Nuovo bollettino della Protezione Civile in merito all’emergenza Coronavirus. Nonostante i primi dati positivi registrati nella giornata di sabato, continua il braccio di ferro in merito alla questione mascherine si o no?

Se Borrelli e Locatelli affermano che l’uso della mascherina è una pratica che viene al secondo posto rispetto al distanziamento sociale, le Regioni Toscana e Lombardia hanno posto l’obbligo di indossarle o, in caso di assenza, coprirsi il volto.

Nuovi dati positivi

Si registrano oggi due dati positivi, riduzione di pazienti ricoverati nei reparti ordinari e di quelli presenti in terapia intensiva, rispetto a ieri, infatti, ce ne sono 17 in meno.

Sempre sull’onda del trend positivo, si registra uno stop al trasferimento di pazienti dalla Regione Lombardia, verso altri ospedali italiani e, anche dall’Istituto Spallanzani arriva la notizia di un aumento del numero dei pazienti dimessi.

Il nuovo bollettino

Passiamo però ai dati, si conta un totale di 91.246 pazienti positivi, sono 2.972 in più rispetto a ieri; 3.977 sono i pazienti ricoverati in terapia intensiva, mentre 58.320 persone in isolamento senza sintomi o con sintomi lievi.

Si contano 525 decessi, il dato più basso nell’arco temporale che inizia il 19 marzo.

Infine si contano in totale 21.815 persone guarite. Il capo della Protezione Civile Borrelli ha voluto però specificare che si, sono dati positivi, ma non è questo il momento di abbassare la guardia.

Il commento di Brusaferro

Presente alla lettura del bollettino anche Silvio Brusaferro, direttore dell’Istituto Superiore di Sanità che ha evidenziato gli elementi positivi. Il primo sta nel numero dei decessi, in netto calo, spiegando che i decessi di oggi sono relativi a soggetti che hanno contratto il virus due settimane fa.

Il secondo elemento positivo sta nei risultati che si stanno ottenendo, anche Brusaferro ha voluto però specificare che è fondamentale continuare a mantenere comportamenti adeguati per far si che la curva continui a scendere.

Infine, un terzo elemento analizzato da Brusaferro si riferisce a una fase 2, come anticipato dal Presidente del Consiglio Conte. “Si può pensare a una fase 2 se questi dati si confermano.

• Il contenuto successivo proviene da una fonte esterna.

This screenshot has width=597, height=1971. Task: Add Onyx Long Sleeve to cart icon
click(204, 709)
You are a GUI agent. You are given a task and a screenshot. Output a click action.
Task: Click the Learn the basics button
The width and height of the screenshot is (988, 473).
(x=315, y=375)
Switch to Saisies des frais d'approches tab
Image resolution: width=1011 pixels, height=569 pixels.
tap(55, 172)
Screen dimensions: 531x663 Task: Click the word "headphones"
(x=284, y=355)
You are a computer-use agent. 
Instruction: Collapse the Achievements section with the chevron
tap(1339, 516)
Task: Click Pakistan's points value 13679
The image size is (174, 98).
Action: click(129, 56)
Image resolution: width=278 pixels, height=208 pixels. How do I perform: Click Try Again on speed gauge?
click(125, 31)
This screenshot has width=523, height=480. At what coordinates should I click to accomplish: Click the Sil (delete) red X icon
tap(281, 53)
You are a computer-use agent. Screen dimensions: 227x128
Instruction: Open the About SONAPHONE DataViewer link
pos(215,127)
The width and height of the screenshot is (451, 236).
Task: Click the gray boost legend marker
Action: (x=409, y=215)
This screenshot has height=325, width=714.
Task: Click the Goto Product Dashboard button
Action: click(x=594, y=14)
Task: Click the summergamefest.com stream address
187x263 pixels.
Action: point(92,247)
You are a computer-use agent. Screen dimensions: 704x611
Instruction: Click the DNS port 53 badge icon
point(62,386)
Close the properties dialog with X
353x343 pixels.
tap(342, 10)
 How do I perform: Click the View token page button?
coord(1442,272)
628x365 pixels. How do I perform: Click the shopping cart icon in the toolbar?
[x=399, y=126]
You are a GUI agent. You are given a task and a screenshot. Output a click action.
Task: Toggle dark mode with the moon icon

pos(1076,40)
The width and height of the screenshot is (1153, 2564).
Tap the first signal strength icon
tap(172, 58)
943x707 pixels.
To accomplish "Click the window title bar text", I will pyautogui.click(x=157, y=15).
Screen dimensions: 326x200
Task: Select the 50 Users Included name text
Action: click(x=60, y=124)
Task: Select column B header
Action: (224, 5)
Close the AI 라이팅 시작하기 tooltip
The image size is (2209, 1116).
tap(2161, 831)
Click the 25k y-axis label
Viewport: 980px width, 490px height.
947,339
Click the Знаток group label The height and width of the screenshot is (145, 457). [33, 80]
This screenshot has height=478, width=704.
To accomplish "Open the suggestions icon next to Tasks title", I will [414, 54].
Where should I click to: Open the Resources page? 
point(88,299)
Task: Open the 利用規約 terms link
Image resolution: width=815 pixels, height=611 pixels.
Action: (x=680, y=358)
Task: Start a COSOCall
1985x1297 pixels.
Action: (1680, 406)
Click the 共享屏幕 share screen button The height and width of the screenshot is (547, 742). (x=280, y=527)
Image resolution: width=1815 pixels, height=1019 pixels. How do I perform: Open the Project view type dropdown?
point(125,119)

Occorre cominciare a riflettere su come mantenere bassi i contagi, per considerare misure alternative necessarie a ripristinare la nottra routine ma contenendo la diffusione al massimo possibile”.

Mascherine Si o no?

Sulla questione mascherine, Borrelli ha voluto precisare di essere stato nuovamente frainteso, in quanto lui non ha mai avuto intenzione di sminuirne l’utilizzo. Il suo non usarle sta nel fatto che quello in cui si trova è un ambiente sicuro e controllato e non è necessario usarle visto che si mantengono le giuste distanze. Il capo della Protezione Civile ha voluto poi ricordare l’importanza delle ordinanze e della loro osservanza da parte dei cittadini (in merito alla questione Lombardia).

L’uso delle mascherine è importante in luoghi non sicuri, come ad esempio i mezzi pubblici.

Anche il Professor Brusaferro ha voluto prendere parola in merito, ricordando che i primi elementi di protezione sono il distanziamento fisico e il lavaggio delle mani, sul quale “Occorre mantenere la massima attenzione“. La protezione delle vie aeree ha una duplice valenza, il primo è proteggere gli altri da eventuali patologie che potremmo avere e viceversa.

Secondo Brusaferro il rischio maggiore si trova nei luoghi confinati. “Dobbiamo avere molto chiaro che dietro il nome mascherina chirurgica abbiamo tre tipi di prodotto” ha specificato, alcune con più dispositivi di filtraggio, altre meno e altre ancora che sono una mera barriera.

In ogni caso, la produzione di mascherine che si è avviata permetterà comunque una diffusione a tutta la popolazione.

Tipologia di mascherine

Esistono tre grandi tipologie di mascherine; quelle dette facciali filtranti, FFP2 E P3, prodotte dall’Inail, prerogativa e necessarie per le patologie di rischio e sono destinate al personale sanitario. Ci sono poi le mascherine chirurgiche, che a loro volta si dividono in tre categorie, le prime due, con gli standard più elevati e sono destinate agli operatori santiari, mentre il terzo tipo che sono previste per la popolazione.

C’è una terza patologia, definite dall’articolo 16, che non sono regolamentate e quindi non necessitano dell’intervento di enti per la produzione, ma che hanno la funzione primaria di essere una barriera.